Hey Sassa,
When you were studying for USMLE and taking the courese, did you find a lot of content to be new or unfamiliar due to the lack of lectures at limerick.
Or did you find that studying PBL via the cases and some lectures were sufficient enough to help you study for USMLE?
Also can you help me differentiate between a core, elective and observership? For example, my understanding is that a core in pediatric is purely classes while an elective is where you go into a pediatric department and work on real clinical cases and an observership is like shadowing a physician.
Last question is that Ive read about how you need to complete your cores before that applying for that specific elective. At limerick, do you finish all your cores in time to arrange for electives summer of 3rd year so that you can get LOR for residency?
I'm still studying for the USMLE Step 1. There is no way you could get all the knowledge through just lectures and PBL cases alone. From what I understand though, you wouldn't get that from didactic lectures either. I think most people spend 6-8 weeks hermiting doing Qbank questions if you didn't do stuff through the year with a traditional school? The detail is just too great.
I would say that PBL helps me more than lectures, and you remember things based on "that myasthenia gravis case" or "like we did with the Jane Smith case last term". It helps brain-link it together. But like I've mentioned, I'm not a lecture person, and I don't often go to ones I won't pay attention to. I learn best by doing, so PBL works. As I mentioned before as well, in 2nd year, many classmates are taking the USMLE in the summer and we all go into way more detail than those that don't - so you're still constantly pushed.
Observership - you watch, and don't touch (generally, depends on the doctor or hospital you're doing it with). It doesn't count towards residency applications. However, who you do an observership with can lead to an elective which WILL count.

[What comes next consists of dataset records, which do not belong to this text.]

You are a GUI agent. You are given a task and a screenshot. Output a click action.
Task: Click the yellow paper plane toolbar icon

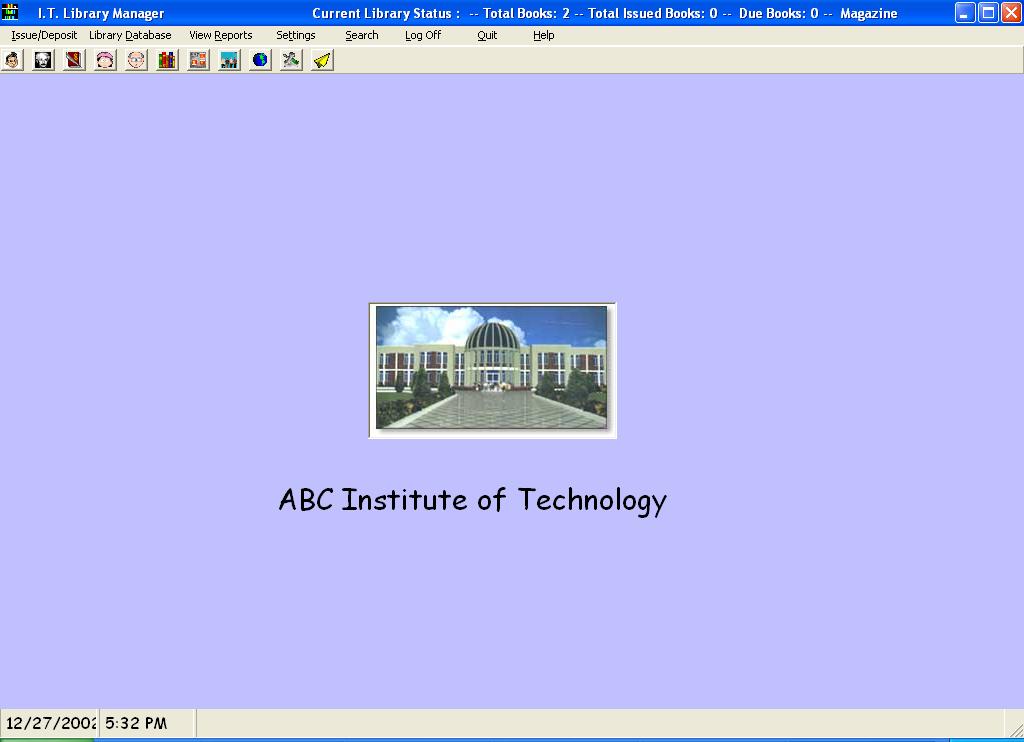(x=322, y=60)
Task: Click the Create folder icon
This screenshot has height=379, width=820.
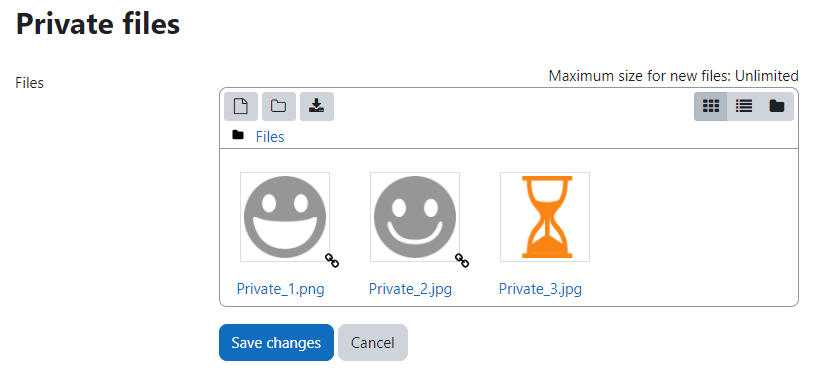Action: (x=279, y=106)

Core - What you need to pass your schooling. These are your clerkship placements set out as part of your curriculum for accreditation. They vary from 3rd and 4th year and must be done in Ireland. You get your placements in 2nd year. Third year you do GP, medicine and surgery. 4th year you do med, surg, paeds, obs and psych + a research SSM that you can do anywhere and do an elective or something back home at the same time.

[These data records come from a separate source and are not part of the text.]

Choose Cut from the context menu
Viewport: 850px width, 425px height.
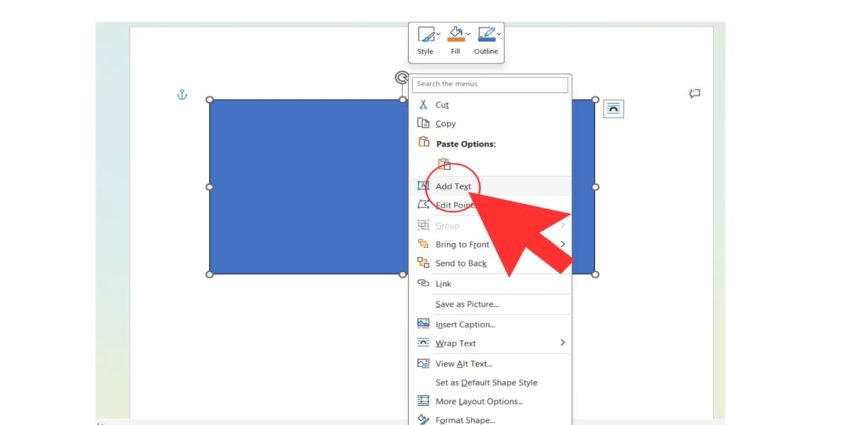point(442,105)
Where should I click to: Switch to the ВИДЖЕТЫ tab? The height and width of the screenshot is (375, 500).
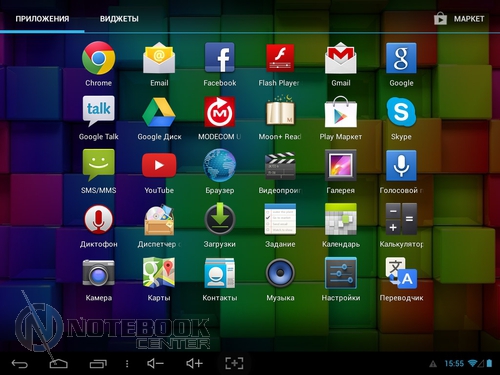(119, 19)
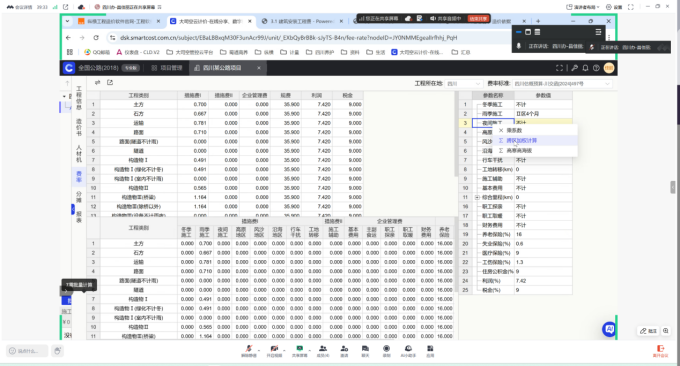
Task: Click the wrench settings icon in the header
Action: 575,68
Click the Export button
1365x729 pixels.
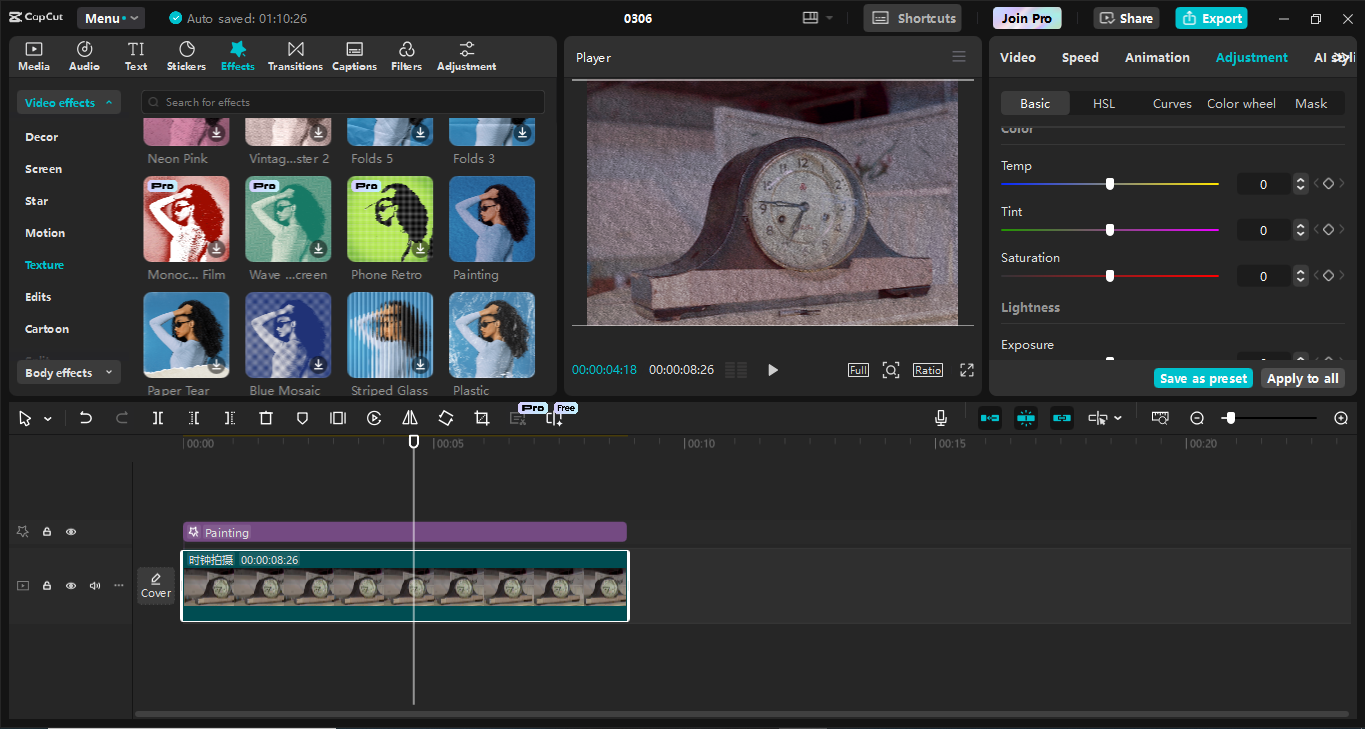pos(1211,18)
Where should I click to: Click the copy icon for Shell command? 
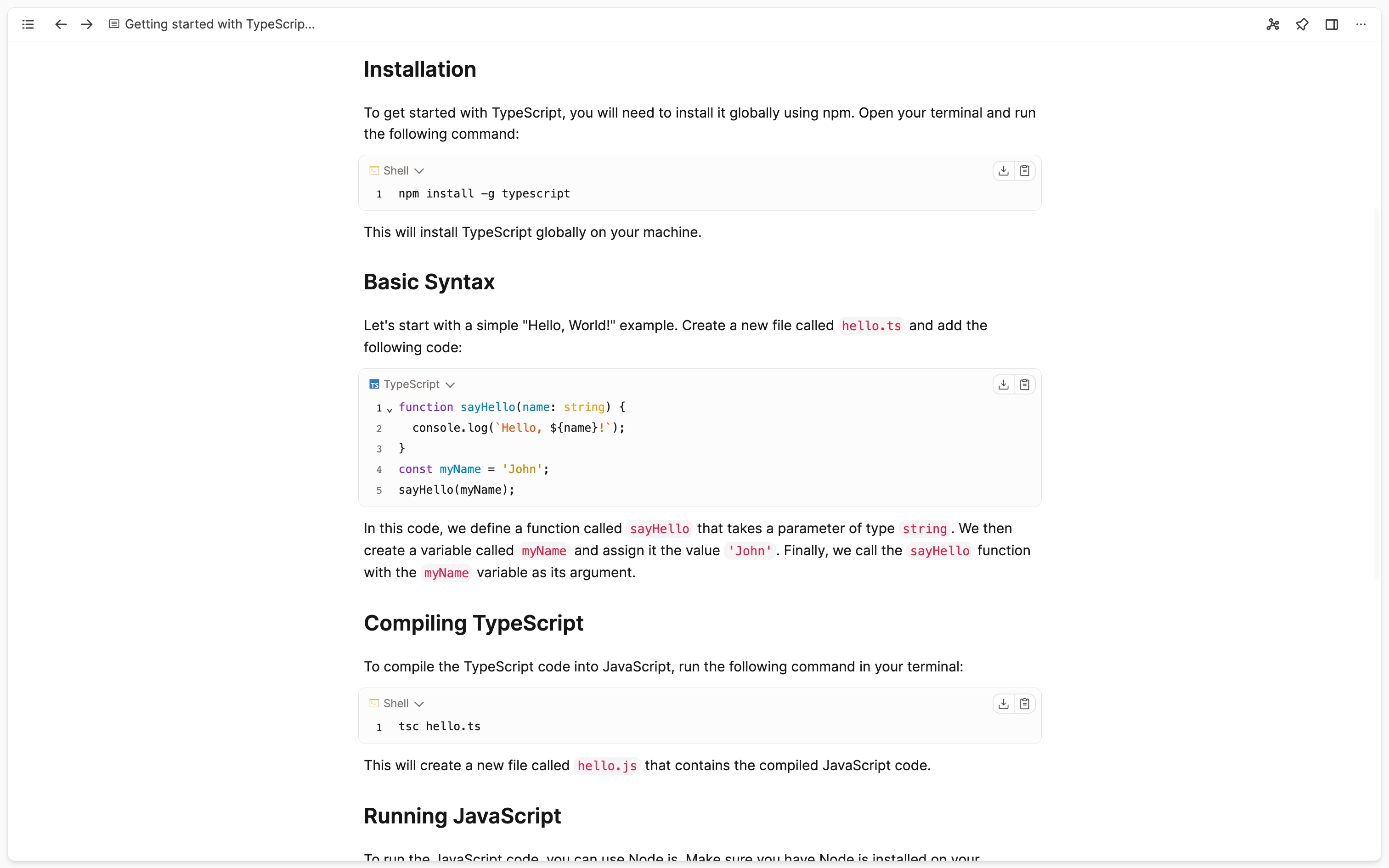coord(1025,170)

Elective - something you do on your own time, over Christmas or summers or your SSM period. These are your tickets to the US or Canada and where your reference letters and extra experience comes from.

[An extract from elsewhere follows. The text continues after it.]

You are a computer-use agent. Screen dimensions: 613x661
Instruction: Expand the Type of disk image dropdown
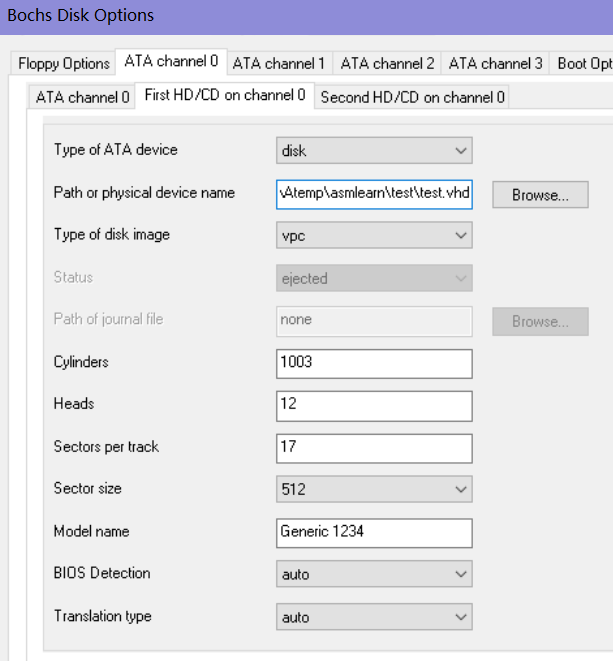point(374,235)
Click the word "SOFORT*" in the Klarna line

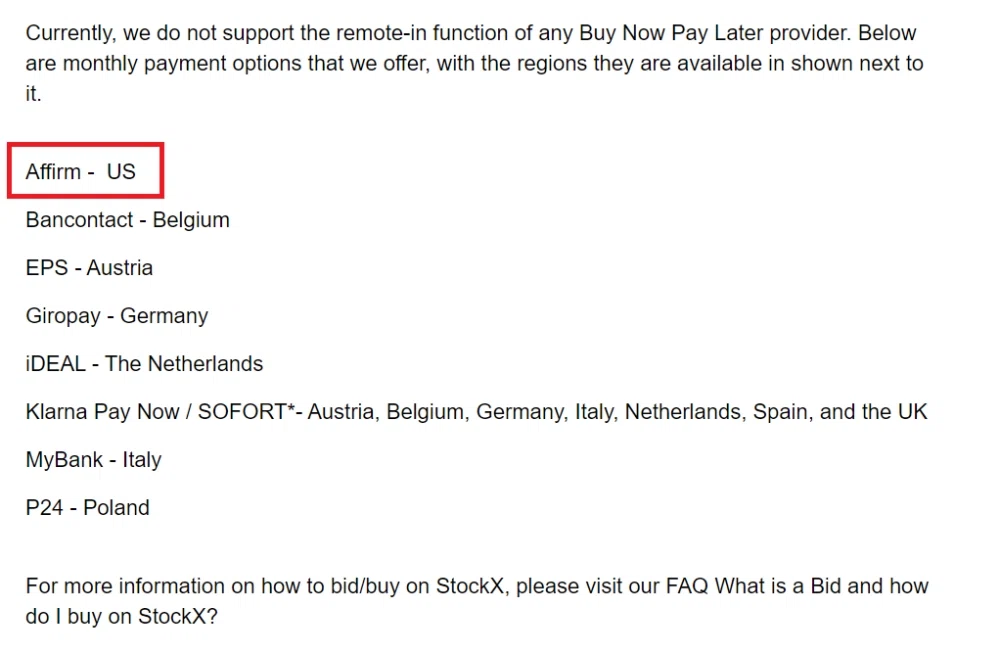point(244,412)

Your last question has a bit of a vague answer. Last year, the schedule changed to allow for less missed time for interviews because people were flying back and forth and missing placement and that threatened accreditation hours. Your elective times are summer after 3rd year and winter / Christmas of 4th year. You are placed into different groups (A-F) and depending on your group, you may have your cores (psych, paeds, obs) done before you need. However, you might not. My roommate really wants paeds so this was an issue. The school has told her that for her elective application, they will support her in saying though she hasn't completed the elective between 3rd and 4th year, she will have seen X,Y,Z in her GP and med/surg rotations (she's going to give the elective a shot in the summer even though many schools don't take 3rd years for electives anyway). She will have done the paeds rotation before Christmas of 4th year though, so she won't need provisions then for over the Christmas break elective.
Lots of information, hopefully it's not too confusing.